Unlike the air and maritime transport sectors, little statistical data is generated by land freight transport, making it currently impossible to see an overview of this sector. However, journeys made by trucks have an impact on infrastructure, urban planning and the environment. The Physical Internet research chair at the École des Mines in Paris asks the question: How can we reduce the carbon footprint of transporting goods? They are working on Orange’s Flux Logistiques project, which aims to find out. The key is in streamlining logistics flows.
A Strict Environment
This research project brings together Orange’s Innovation and B2B teams. It particularly relies on the data science experiments carried out by the Flux Vision teams. Denis Renaud, in charge of upstream research for Flux Vision, explained it in the following way: “We specialize in the statistical analysis of population flows using network data. In the case of Flux Logistiques, we can see the signals emitted by embedded IoT routers to determine the flows of trucks in France. We obtain these results in strict compliance with GDPR regulations. For Flux Vision, we have developed a specific aggregated anonymization algorithm, validated by the CNIL (Commission nationale de l’informatique et des libertés — the French data protection agency) that we have adapted to Flux Logistiques.” A thesis launched as part of the project has a particular focus on these anonymization processes.
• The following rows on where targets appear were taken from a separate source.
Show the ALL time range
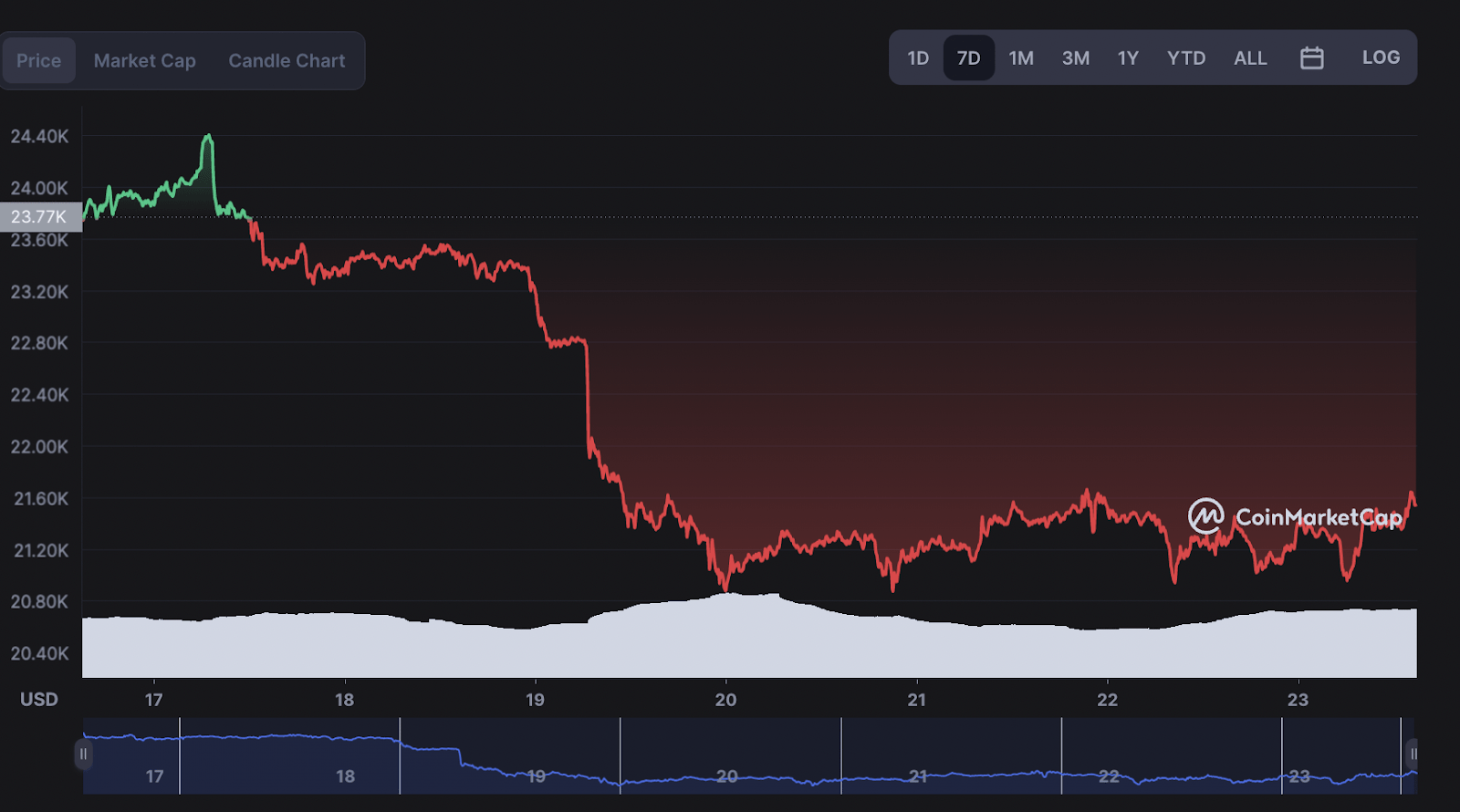1460x812 pixels. tap(1250, 58)
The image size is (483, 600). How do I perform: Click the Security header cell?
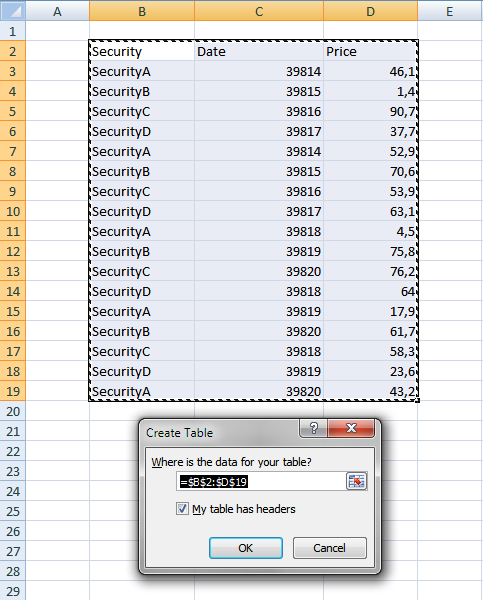point(142,51)
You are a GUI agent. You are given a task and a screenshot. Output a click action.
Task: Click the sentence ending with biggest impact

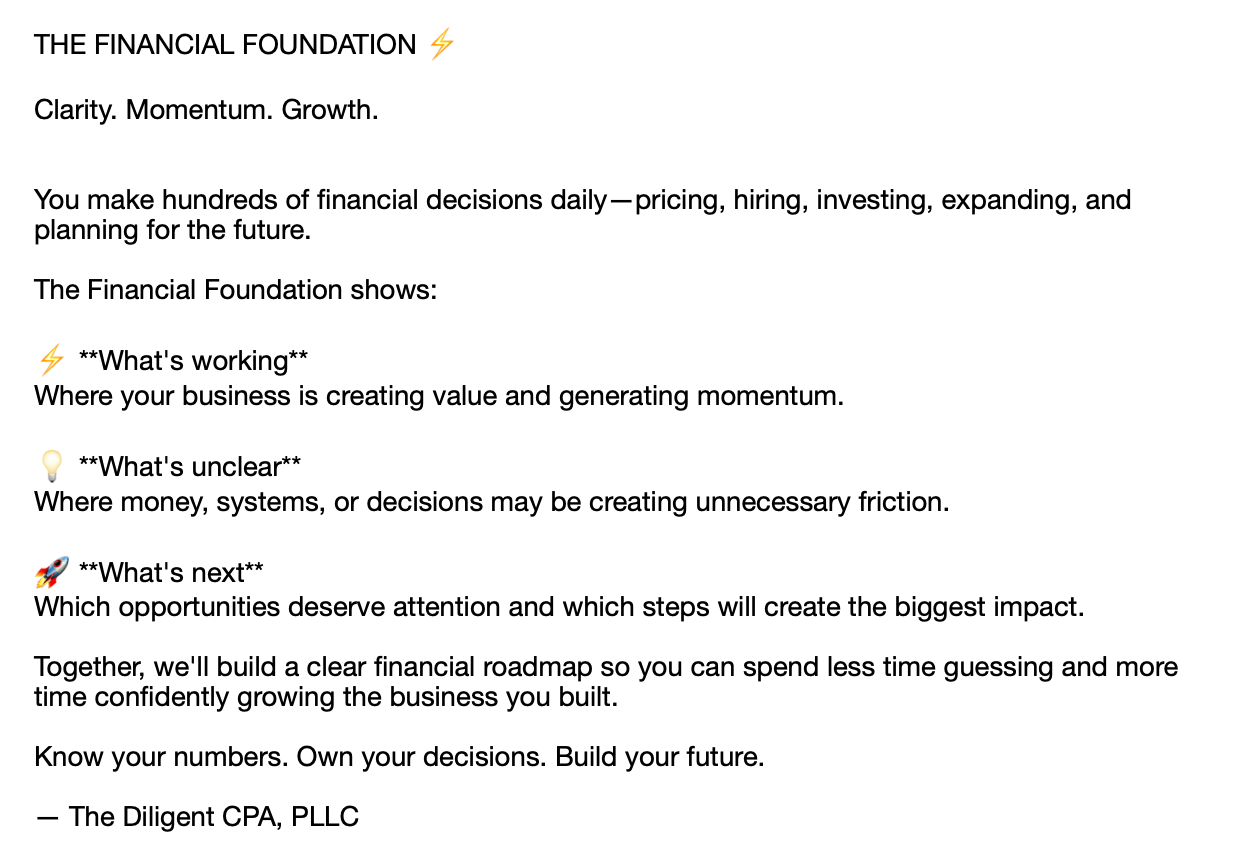559,608
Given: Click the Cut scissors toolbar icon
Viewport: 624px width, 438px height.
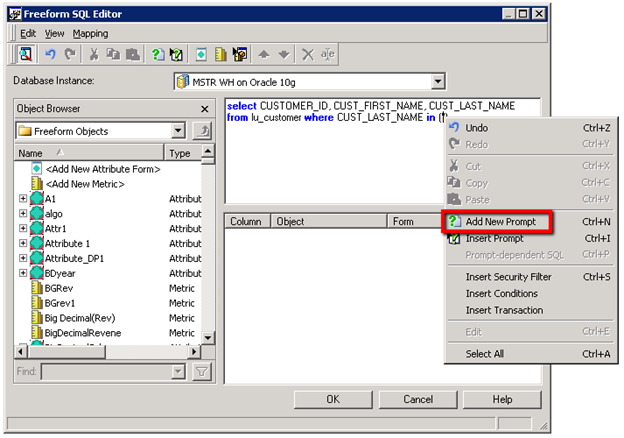Looking at the screenshot, I should point(94,55).
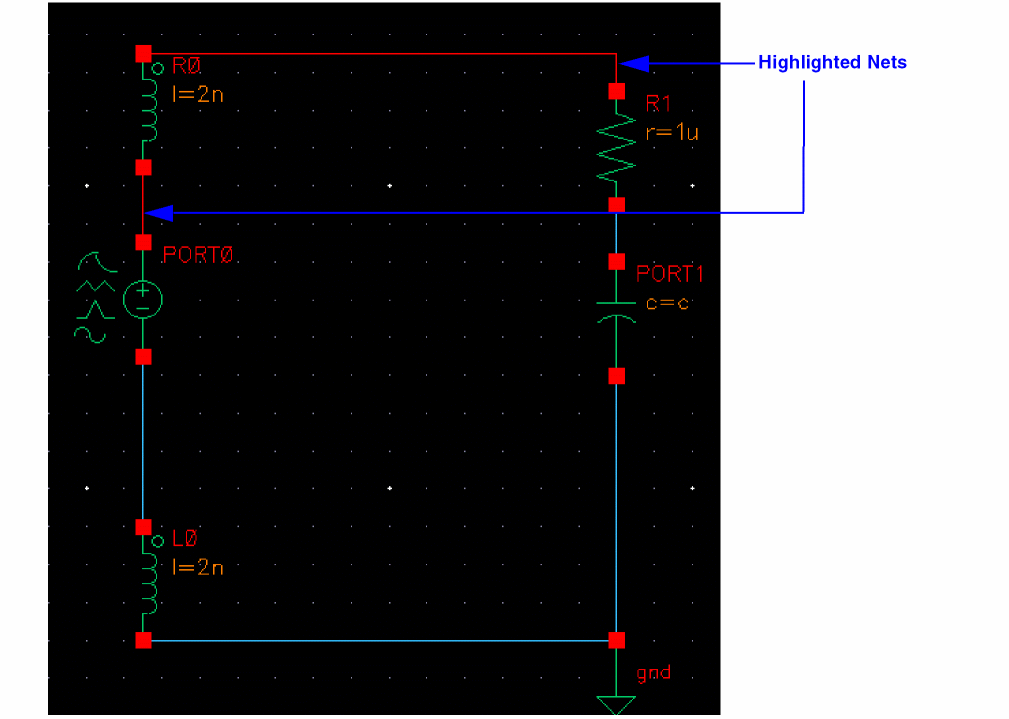
Task: Click the blue bottom horizontal wire
Action: point(380,640)
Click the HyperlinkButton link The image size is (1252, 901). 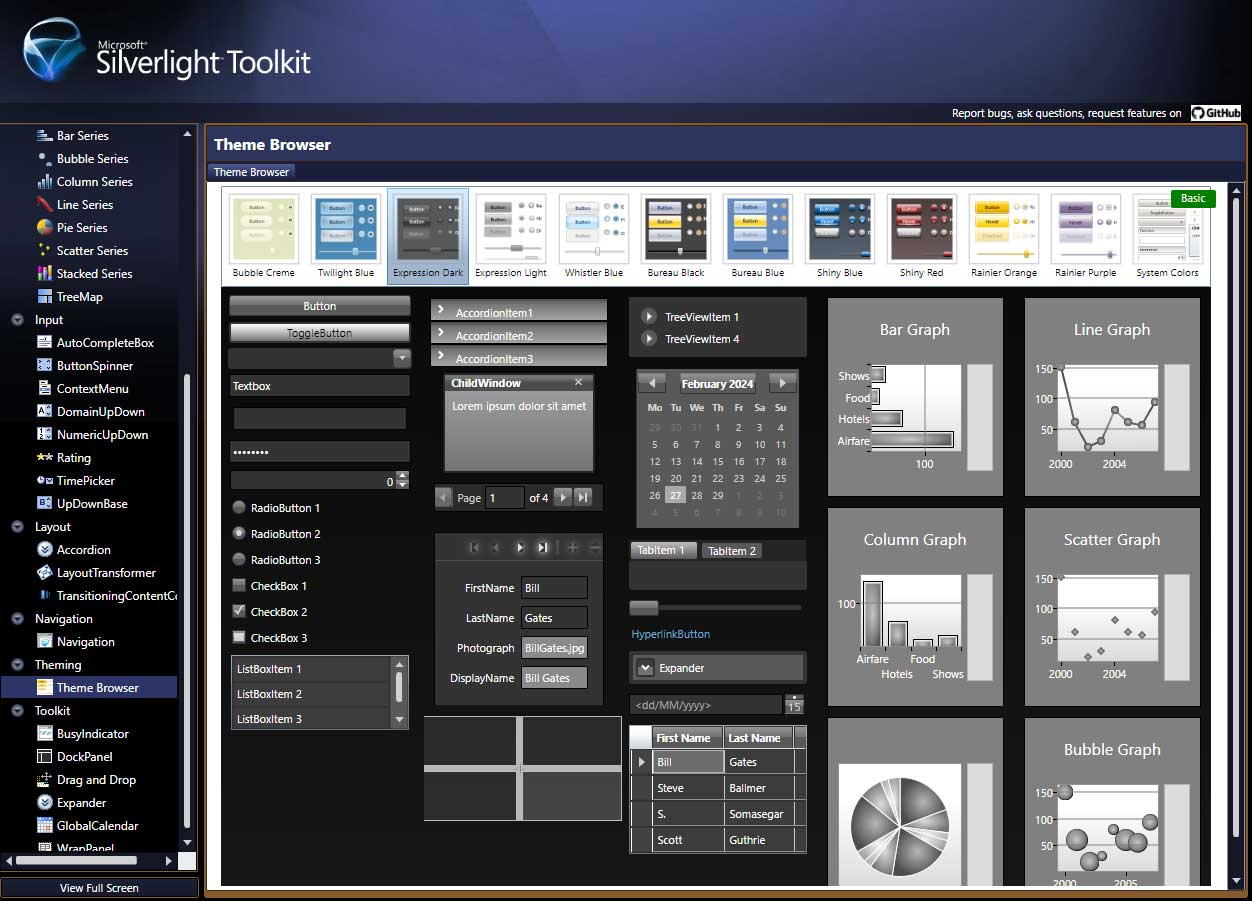click(x=670, y=634)
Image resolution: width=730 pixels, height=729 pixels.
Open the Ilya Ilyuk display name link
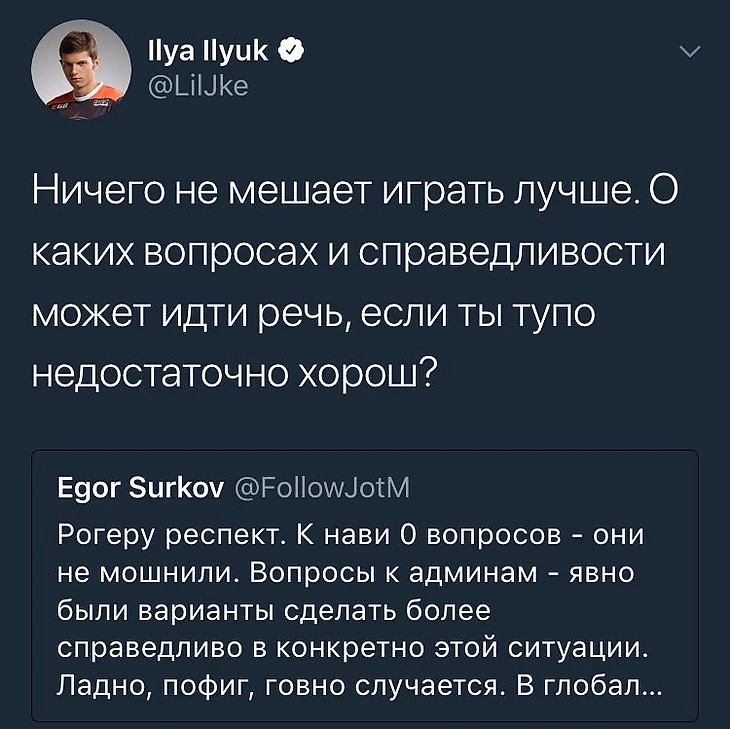[x=208, y=51]
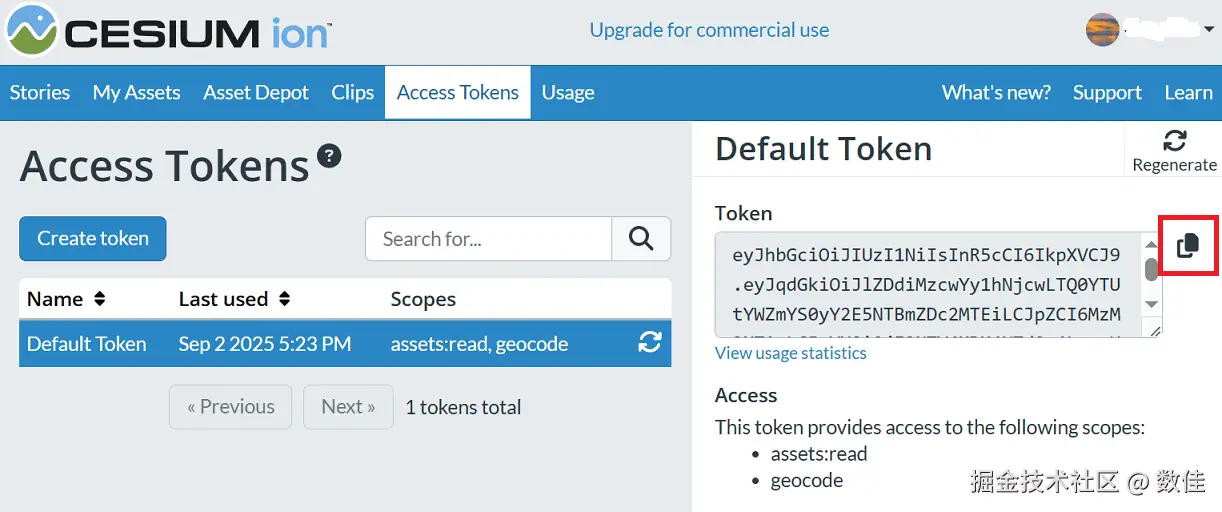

Global Vision in Near Real-Time
Flux Logistiques is based on the development of probabilistic models, clustering and recovery measures. “From our side, we collect location events, meaning the trace left by a modem every time it connects to the network to exchange information. As each antenna covers a wide area, we cannot know the exact location of the trace. However, even over a limited period of time, we can see the route taken, the speed of the vehicle, the overall picture of its journey, etc. We build probabilistic models that take this uncertainty into account and we refine it by comparing our data with real-world data coming from experts in the field and partners, including a highway infrastructure operator. The data collected includes toll counts, satellite photos and other information. What interests us is not every individual truck, but the overall view of traffic.”
What Can These Statistics Tell Us?
From this data, we can see the main logistical routes, the origin and destination of vehicles entering a given area, traffic density, and other useful data. Philippe Legay, Head of the Enterprise 4.0 Research Program at Orange and Coordinator of the Flux Logistiques project, explained, “This information is of key interest to logistics players and local authorities. Aggregated in a simulator, it can identify areas for optimization. How can we scale infrastructure? What effects can be expected from a regulatory change? Where can we position a logistics hub and how can we maximize truck loading? Our goal is to produce the most accurate analysis tool possible, so that it can generate as many concrete uses as is feasible.” All of these benefits are already being felt by the Île-de-France region, a partner of the project.
On the Way to Europe-Wide Analysis?
As the amount of IoT equipment in truck fleets increases, so will the usefulness of Flux Logistiques for urban planning, logistics and reducing environmental impact. “We want to build more partnerships with professionals in the sector, especially transport companies able to provide us with use cases and data. Knowledge about the field of land-based logistics is yet to be unearthed, but a solution such as Flux Logistiques can address this lack of statistics. For Orange, it is an opportunity to add value to the data that passes through the network.” The Flux Logistiques project was launched two years ago in France and must now undergo further development with Orange Spain. The team also responded to two European calls for tenders, with the goal of growing this observatory and expanding its positive impact.